А Лариса!.. У Ларисы тонкая талия, высокая грудь и сиреневые глаза — да, именно сиреневые, как сирень в Киеве. Она весела до легкомыслия. Я застал ее однажды за тем, как она своею ручкой в шелковой перчатке швыряла вместе с дворовыми мальчишками камни в цель — по чугунку какому-то. Запыхалась, щеки горят: она упражнялась, чтобы бомбу метнуть. Эх, Аника-воин! — смеялся я. И она смеялась, запрокинув голову. Сначала я не понимал, что она вообще в терроре делает, этот ребенок, эта благополучная профессорская дочка. Все ей игрушки, все романтика. Бегать бы ей по литературным кружкам, стишки переписывать, переводить романы с немецкого. А потом она спасла Бодрова. Хладнокровно, безупречно чисто. Тогда-то я в нее и влюбился: почему Бодрова, а не меня?!

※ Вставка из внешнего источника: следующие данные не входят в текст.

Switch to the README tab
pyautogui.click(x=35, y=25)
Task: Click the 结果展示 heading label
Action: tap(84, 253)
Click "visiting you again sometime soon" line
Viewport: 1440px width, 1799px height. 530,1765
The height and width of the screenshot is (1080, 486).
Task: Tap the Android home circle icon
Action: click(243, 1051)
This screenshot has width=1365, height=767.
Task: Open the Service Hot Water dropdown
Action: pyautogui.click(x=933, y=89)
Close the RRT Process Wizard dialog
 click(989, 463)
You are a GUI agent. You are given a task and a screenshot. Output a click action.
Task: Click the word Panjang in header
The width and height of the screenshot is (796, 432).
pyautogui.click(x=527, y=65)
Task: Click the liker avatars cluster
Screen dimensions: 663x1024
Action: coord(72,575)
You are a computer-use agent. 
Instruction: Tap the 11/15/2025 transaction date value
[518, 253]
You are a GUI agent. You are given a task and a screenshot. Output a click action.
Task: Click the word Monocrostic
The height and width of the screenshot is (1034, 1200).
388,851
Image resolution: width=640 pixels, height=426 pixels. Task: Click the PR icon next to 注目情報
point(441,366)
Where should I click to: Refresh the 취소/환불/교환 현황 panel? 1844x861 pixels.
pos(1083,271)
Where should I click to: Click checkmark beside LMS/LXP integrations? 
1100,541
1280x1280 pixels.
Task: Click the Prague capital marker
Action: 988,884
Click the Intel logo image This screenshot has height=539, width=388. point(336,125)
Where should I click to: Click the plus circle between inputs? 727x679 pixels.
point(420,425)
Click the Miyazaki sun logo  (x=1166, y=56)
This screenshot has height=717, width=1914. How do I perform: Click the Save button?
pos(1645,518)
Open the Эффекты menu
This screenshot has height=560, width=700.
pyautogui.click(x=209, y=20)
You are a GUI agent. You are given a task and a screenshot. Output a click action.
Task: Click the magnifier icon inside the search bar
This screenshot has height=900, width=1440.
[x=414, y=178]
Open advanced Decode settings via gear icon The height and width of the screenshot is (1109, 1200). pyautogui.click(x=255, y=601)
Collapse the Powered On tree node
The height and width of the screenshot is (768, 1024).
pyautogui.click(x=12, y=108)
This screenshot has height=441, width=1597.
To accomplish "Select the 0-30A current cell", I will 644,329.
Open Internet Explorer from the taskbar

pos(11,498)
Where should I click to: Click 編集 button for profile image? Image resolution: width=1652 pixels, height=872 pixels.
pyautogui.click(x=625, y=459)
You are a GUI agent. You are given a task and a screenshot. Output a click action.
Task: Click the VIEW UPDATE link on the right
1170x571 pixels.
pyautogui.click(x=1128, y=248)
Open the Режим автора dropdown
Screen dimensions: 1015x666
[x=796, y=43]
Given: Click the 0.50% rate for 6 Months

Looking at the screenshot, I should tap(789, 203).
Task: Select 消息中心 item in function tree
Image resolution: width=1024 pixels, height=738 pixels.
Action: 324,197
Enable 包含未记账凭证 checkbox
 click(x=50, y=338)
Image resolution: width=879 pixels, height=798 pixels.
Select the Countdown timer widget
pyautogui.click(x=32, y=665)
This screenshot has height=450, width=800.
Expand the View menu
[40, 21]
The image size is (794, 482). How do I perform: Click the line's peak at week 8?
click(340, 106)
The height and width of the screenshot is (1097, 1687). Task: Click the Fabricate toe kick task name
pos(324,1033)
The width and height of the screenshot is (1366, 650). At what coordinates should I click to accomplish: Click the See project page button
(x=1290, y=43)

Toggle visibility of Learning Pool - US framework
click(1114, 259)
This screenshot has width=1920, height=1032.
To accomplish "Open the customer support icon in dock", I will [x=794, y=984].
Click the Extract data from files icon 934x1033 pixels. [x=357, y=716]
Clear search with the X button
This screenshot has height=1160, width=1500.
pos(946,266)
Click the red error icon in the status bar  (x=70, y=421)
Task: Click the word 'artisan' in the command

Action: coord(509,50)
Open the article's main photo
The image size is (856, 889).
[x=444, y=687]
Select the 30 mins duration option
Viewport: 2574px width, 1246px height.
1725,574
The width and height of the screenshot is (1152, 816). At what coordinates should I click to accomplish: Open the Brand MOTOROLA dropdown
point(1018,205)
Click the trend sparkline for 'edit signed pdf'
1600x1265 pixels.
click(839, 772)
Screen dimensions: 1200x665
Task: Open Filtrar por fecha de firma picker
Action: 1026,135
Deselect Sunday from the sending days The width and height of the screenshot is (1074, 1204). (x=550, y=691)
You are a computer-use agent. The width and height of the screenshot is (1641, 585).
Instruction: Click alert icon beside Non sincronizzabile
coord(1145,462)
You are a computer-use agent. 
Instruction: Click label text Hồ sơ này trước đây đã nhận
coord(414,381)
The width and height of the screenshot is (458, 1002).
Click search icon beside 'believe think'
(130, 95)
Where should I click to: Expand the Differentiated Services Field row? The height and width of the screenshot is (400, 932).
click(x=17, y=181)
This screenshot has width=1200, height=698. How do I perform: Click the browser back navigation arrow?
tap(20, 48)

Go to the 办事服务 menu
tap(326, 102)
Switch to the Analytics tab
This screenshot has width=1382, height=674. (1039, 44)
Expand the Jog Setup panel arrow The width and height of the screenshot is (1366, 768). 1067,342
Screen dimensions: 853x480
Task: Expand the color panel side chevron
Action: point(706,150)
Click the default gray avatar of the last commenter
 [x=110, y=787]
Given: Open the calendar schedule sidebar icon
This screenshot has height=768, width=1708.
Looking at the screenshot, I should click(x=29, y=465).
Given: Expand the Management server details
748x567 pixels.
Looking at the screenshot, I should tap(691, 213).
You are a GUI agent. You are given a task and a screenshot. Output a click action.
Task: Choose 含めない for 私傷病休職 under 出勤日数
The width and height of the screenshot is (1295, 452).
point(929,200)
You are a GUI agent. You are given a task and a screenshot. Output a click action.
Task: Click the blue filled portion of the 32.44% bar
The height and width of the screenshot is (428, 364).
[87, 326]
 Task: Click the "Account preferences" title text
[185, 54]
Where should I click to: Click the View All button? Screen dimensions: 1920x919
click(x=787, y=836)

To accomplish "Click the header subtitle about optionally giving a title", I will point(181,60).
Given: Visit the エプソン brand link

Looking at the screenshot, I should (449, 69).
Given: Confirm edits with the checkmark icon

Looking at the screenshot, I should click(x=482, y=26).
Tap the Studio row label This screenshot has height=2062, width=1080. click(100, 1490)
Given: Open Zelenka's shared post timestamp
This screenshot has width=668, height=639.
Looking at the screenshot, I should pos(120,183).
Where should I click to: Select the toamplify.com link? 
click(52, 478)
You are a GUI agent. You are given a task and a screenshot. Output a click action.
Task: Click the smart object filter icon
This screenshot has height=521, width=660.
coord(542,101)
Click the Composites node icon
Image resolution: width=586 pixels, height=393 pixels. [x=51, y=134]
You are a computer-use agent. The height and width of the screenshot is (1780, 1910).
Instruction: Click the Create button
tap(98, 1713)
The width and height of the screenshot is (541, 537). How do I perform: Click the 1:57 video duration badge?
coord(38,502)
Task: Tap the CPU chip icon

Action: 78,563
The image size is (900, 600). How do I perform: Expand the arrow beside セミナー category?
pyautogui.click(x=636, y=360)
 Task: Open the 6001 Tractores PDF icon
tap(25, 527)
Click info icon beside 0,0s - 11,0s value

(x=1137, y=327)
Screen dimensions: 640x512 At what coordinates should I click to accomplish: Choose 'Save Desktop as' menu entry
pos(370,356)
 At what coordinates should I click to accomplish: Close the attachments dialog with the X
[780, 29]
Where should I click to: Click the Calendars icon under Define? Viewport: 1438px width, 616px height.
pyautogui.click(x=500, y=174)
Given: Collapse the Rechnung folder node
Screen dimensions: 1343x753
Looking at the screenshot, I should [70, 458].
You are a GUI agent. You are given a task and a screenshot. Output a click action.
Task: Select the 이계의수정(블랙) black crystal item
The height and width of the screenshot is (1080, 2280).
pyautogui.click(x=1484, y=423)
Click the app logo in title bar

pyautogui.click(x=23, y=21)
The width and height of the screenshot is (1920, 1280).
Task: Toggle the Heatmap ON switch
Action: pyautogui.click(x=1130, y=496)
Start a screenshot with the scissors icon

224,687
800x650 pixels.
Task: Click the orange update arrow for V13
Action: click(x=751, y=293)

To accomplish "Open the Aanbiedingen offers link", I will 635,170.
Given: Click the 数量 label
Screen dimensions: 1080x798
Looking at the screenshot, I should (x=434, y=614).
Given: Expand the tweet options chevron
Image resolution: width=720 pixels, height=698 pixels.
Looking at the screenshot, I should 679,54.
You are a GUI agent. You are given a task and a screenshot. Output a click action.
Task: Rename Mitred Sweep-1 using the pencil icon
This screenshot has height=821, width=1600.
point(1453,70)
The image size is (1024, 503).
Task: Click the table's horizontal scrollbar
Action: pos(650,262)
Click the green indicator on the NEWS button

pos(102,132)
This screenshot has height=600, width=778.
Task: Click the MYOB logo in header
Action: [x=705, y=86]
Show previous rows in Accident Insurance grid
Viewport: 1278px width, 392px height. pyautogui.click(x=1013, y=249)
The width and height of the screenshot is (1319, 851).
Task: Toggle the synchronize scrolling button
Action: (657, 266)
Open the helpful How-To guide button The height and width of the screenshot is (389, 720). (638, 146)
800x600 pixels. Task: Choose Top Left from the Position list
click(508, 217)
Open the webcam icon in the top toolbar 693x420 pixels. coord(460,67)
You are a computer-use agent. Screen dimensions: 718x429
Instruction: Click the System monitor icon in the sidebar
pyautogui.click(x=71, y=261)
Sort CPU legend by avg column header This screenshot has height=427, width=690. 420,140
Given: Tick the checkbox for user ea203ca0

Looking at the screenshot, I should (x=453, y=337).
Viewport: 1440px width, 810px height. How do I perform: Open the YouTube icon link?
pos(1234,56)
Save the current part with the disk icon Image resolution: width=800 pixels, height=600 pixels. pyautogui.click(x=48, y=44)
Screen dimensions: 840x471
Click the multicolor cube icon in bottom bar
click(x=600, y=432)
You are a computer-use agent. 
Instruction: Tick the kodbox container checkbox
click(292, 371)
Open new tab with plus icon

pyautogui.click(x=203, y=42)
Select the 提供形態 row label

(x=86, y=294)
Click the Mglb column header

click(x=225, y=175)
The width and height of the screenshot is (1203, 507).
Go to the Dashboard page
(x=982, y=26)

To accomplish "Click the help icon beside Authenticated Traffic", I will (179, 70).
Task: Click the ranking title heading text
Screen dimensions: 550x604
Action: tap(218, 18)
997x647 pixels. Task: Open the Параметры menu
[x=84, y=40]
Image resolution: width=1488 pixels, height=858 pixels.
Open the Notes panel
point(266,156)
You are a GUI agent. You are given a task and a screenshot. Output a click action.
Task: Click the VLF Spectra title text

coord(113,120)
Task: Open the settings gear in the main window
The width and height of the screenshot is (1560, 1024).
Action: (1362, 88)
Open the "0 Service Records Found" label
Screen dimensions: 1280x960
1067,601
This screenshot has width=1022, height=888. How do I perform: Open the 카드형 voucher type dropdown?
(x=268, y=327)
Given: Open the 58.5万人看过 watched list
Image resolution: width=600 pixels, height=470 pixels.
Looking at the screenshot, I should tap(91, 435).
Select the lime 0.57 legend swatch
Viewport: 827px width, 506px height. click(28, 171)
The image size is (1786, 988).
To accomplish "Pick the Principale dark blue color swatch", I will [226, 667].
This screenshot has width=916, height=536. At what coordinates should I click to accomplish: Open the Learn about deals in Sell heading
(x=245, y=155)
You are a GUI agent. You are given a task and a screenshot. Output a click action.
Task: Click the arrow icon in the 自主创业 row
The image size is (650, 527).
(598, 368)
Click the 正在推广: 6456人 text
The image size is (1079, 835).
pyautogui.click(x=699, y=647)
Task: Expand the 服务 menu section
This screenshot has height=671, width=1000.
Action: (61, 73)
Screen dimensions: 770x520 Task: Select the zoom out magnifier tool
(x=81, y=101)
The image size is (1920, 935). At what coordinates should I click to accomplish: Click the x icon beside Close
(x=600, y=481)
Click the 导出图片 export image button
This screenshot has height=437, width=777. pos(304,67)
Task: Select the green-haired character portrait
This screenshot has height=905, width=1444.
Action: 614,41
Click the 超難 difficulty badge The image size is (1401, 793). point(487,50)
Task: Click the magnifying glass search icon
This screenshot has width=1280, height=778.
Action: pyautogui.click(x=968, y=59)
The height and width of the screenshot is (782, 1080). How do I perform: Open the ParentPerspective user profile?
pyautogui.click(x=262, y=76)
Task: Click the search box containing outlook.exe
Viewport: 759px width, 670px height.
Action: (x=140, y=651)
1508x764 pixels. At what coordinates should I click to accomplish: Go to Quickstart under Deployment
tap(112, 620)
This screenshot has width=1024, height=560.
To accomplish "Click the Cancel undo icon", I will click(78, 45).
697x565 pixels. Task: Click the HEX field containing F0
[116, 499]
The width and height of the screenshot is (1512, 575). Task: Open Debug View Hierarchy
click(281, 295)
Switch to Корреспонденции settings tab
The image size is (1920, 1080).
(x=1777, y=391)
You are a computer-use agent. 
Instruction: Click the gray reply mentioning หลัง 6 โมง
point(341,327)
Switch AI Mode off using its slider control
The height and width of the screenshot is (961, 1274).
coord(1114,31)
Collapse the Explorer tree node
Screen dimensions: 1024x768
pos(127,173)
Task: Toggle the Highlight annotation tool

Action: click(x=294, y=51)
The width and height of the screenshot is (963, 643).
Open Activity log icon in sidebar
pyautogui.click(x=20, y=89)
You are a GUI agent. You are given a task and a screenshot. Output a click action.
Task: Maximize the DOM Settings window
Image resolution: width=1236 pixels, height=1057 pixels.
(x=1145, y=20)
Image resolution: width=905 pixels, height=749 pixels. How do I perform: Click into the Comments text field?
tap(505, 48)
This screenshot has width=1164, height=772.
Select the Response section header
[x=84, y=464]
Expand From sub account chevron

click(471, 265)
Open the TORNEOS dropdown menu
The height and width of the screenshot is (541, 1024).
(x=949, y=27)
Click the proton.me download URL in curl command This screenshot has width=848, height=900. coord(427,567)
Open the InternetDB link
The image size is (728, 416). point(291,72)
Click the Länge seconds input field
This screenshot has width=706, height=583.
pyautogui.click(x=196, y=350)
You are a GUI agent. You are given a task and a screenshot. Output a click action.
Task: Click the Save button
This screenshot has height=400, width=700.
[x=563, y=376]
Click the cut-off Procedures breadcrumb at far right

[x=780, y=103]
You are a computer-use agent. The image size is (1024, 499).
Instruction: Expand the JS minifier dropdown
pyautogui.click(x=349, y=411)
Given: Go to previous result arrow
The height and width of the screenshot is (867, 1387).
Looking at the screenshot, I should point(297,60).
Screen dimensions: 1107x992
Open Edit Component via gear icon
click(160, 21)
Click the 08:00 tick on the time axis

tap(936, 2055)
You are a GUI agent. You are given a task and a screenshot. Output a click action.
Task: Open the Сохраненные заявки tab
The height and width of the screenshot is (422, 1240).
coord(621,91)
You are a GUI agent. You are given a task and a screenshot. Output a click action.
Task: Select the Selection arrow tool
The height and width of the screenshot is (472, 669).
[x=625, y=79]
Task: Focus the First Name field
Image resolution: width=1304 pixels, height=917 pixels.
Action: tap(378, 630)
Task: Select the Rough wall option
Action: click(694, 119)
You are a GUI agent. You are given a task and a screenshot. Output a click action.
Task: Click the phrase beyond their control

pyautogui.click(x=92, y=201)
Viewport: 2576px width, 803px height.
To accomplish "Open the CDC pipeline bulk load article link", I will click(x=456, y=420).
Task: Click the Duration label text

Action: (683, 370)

А теперь — меня. «Отпустите его». И сиреневый взор опустила. Я должен был ее спасти, я. Что она теперь думает обо мне? Что с нею будет? Она стояла такая бледная, серьезная. Но спокойная. Все были спокойны. Один я… «Отпустите его». Но я же был один, а они держались вместе, им было легче. «Отпустите его», — такая серьезная, бледная. А Зина… А Зина улыбнулась.
Я опять остановился. Этого не может быть. Зина улыбнулась. Мы называли ее Зинаидой Павловной и на «вы» вплоть до прошлого задания. Она же никогда не улыбается. Просто не бывает этого. Вот что меня поразило: она сказала «да» — и улыбнулась.
Почему? Почему она улыбнулась? Что она подумала? Что я трус? Что я…
А почему бы нет. Почему бы им не подумать обо мне то, что я подумал об Исаковиче и о Бодрове.
Я понял. Они говорили обо мне. Они всегда во мне сомневались. И Зина первая. И вот теперь опасения подтвердились, и Зина усмехнулась. Они знали, что я…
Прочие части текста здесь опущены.